Here's an update on my current professional activities that I hope will give you, my readers, a sense of where this blog will be heading:

  • My book Pro Web 2.0 Mashups: Remixing Data and Web Services was published by Apress on February 25, 2008.  It's gotten some good reviews, and I've heard from some happy readers. It's time, however, for some more intense promotion of my book to make sure it fully reaches the audience it is meant to serve. (Most of my book-related activities will be discussed at my MashupGuide blog.)

  • In April, I finished teaching a six-week course (“Building Next-Generation Campus Information Services” for IT staff on the Berkeley campus. “The course designed to introduce campus professionals to the concepts of Web 2.0, XML, web services, and elements of web application development through the lens of mashups.

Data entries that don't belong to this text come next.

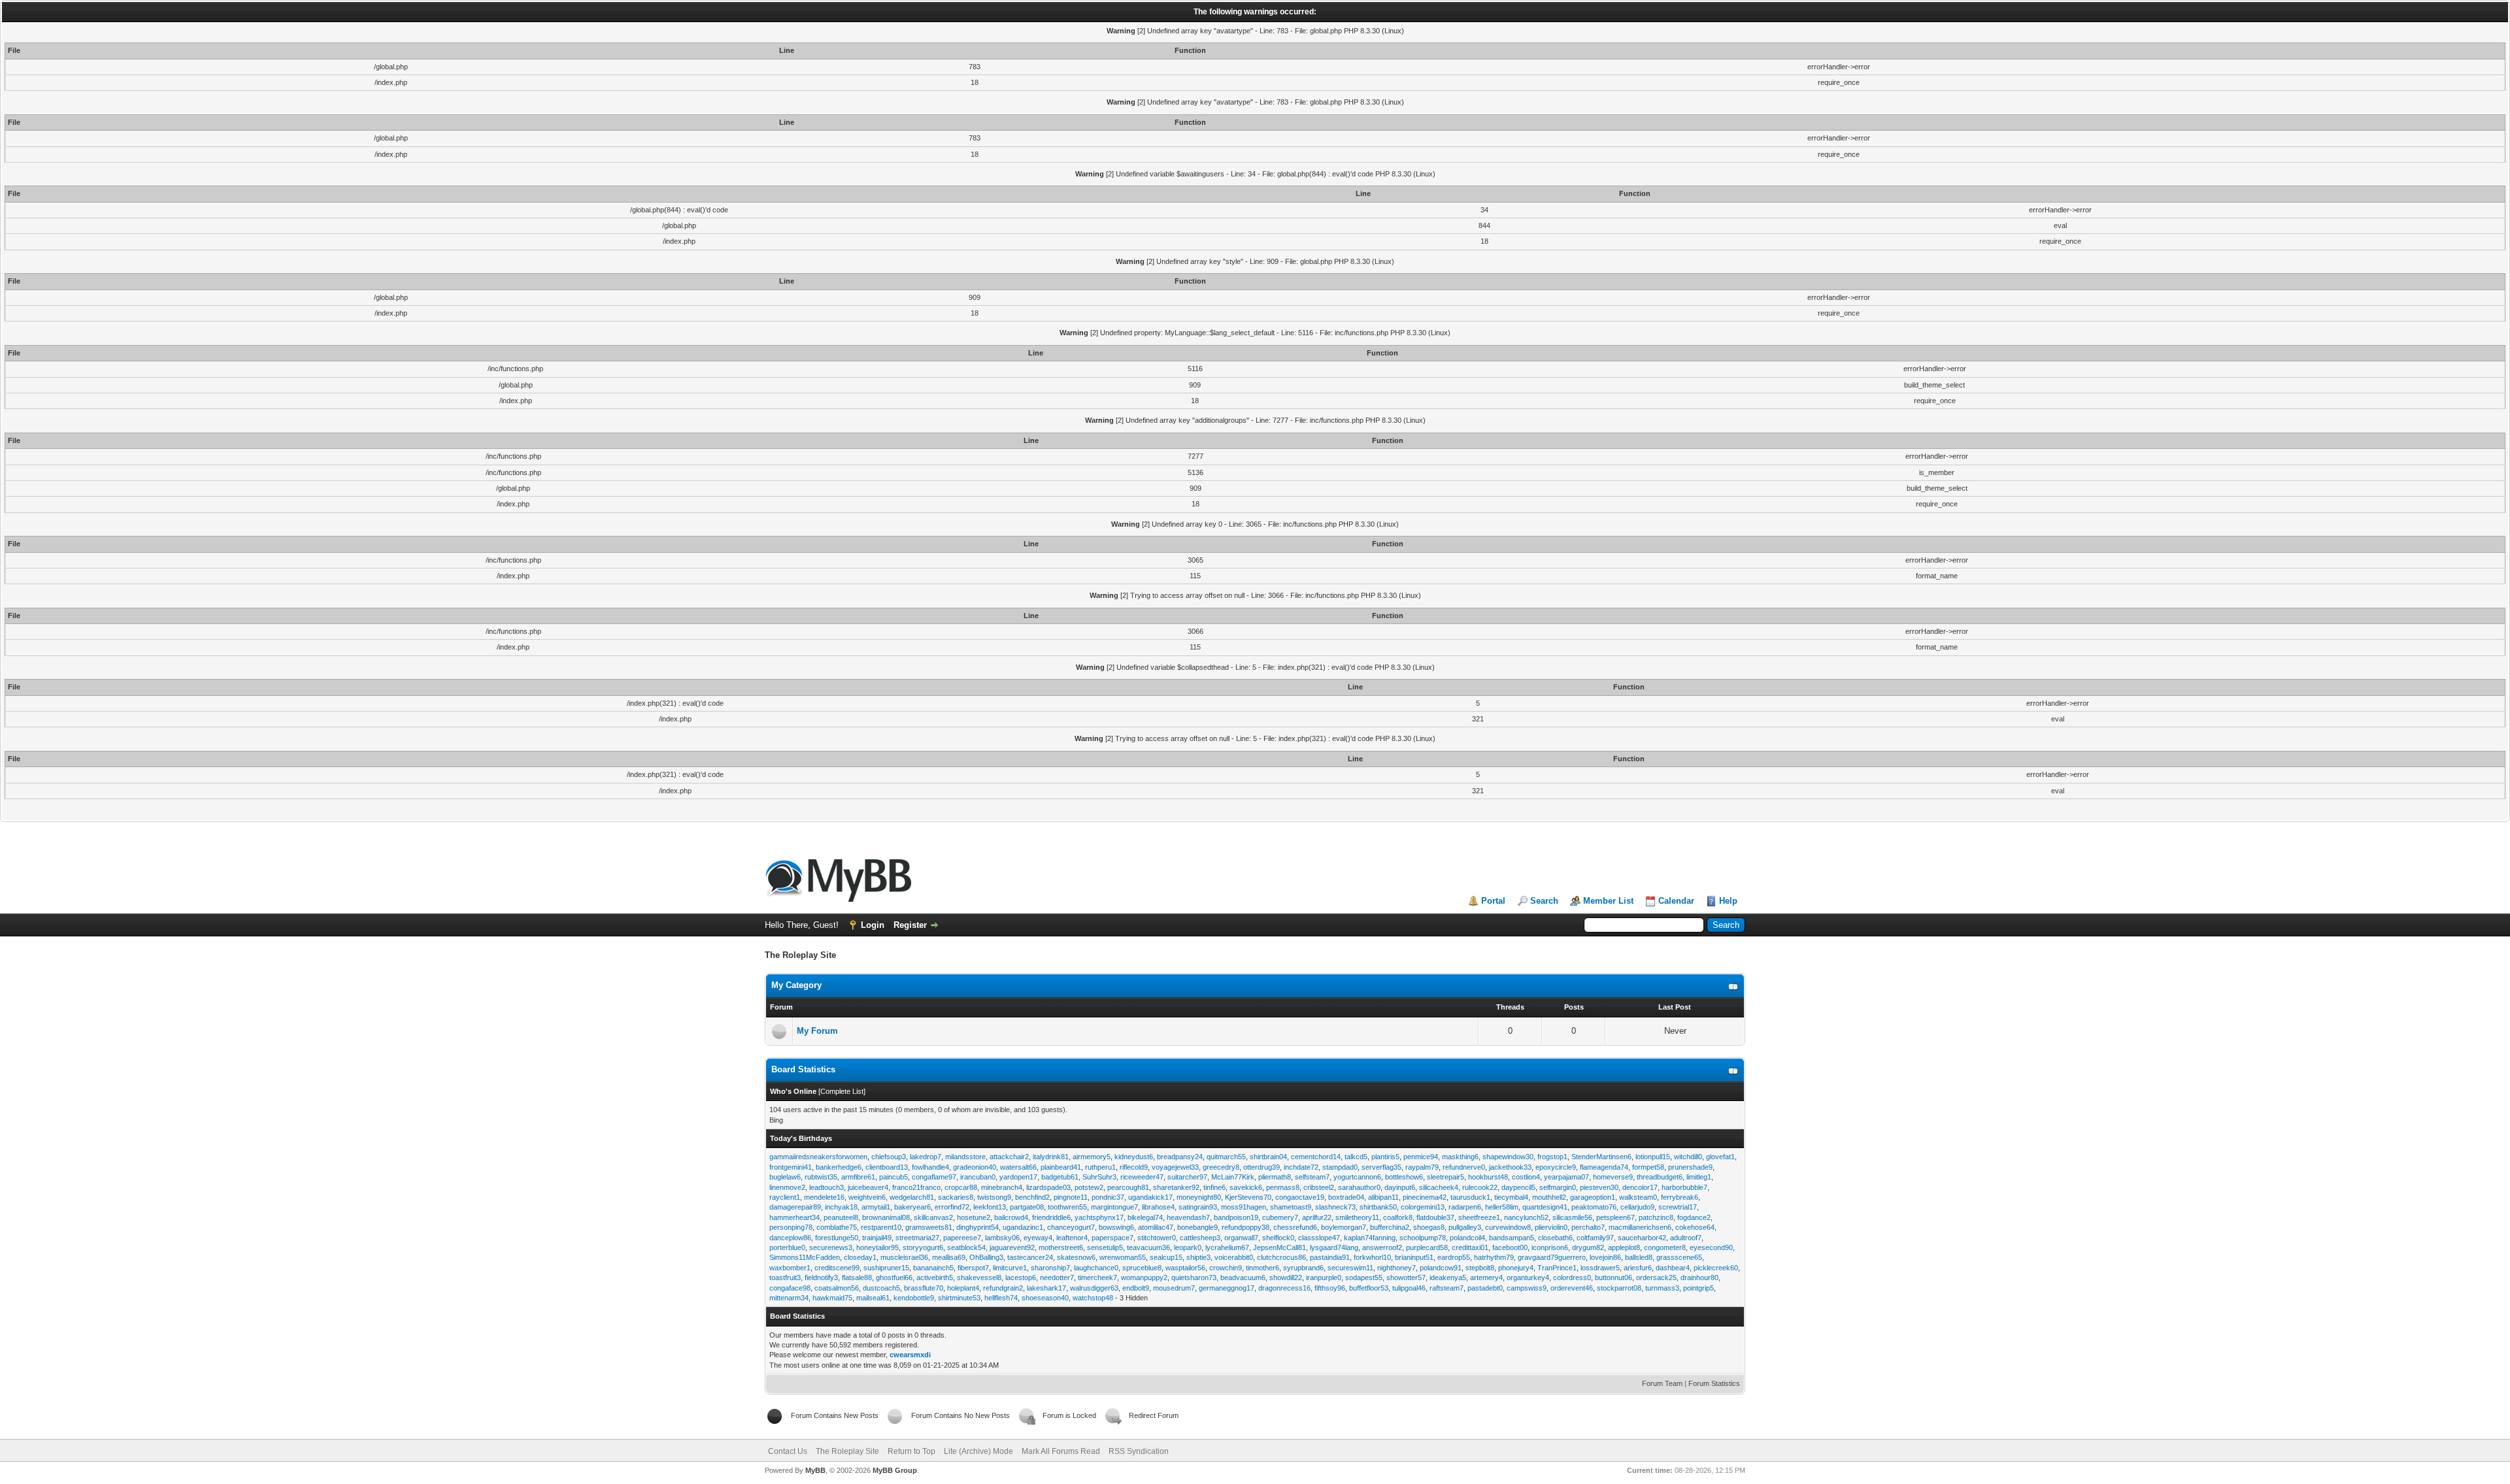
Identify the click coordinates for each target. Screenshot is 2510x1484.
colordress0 (1572, 1277)
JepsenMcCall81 (1279, 1247)
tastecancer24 (1030, 1257)
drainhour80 (1699, 1277)
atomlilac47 (1155, 1227)
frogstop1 (1552, 1157)
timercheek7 (1097, 1277)
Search (1544, 901)
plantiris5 (1385, 1157)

While completing a six-week long project, participants will advance their knowledge and abilities, and gain insight into potential solutions to the information management needs they face on the job.” I plan to post more details about the course, including how it was structured, what projects came out of the class, and how I think this course can be improved.

  • Last week marked the culminating open house of the Mixing and Remixing Information course I teach at the School of Information at UC Berkeley. I had a blast teaching the course for the third time though I wonder whether it's time for a total (or at least substantial ) revamp of the course.

  • I've started to contribute regularly to ProgrammableWeb, which I described in my book as “the most useful web site for keeping up with the world of mashups, specifically, the relationships between all the APIs and mashups out there."  That was before I started writing for it!  See the posts I've written for PW so far.

  • Finally, I've recently become the Integration Advisor for the Zotero Project, working on developing developer documentation for them, thinking about how to integrate Zotero with other things (in a sense, Zotero as a client-side mashup platform) — specifically in the context of Zotero-Internet Archive alliance.  My work for Zotero will be a big part of what I'll be discussing on this blog.